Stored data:
========================

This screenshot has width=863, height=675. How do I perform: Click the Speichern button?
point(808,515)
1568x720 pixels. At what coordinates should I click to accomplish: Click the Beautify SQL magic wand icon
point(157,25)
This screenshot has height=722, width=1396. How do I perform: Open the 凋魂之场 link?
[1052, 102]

========================

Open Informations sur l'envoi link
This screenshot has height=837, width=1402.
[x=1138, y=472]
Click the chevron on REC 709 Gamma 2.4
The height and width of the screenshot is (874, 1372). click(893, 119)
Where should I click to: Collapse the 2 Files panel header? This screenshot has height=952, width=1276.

========================

**The problem:**
Print again the lines of the entries above that fall between the line holding "This screenshot has height=837, width=1402." and the line holding "Where should I", inclusive, exactly as they stand.

**Answer to this task:**
This screenshot has height=837, width=1402.
[x=1138, y=472]
Click the chevron on REC 709 Gamma 2.4
The height and width of the screenshot is (874, 1372). click(893, 119)
Where should I click to: Collapse the 2 Files panel header? This screenshot has height=952, width=1276.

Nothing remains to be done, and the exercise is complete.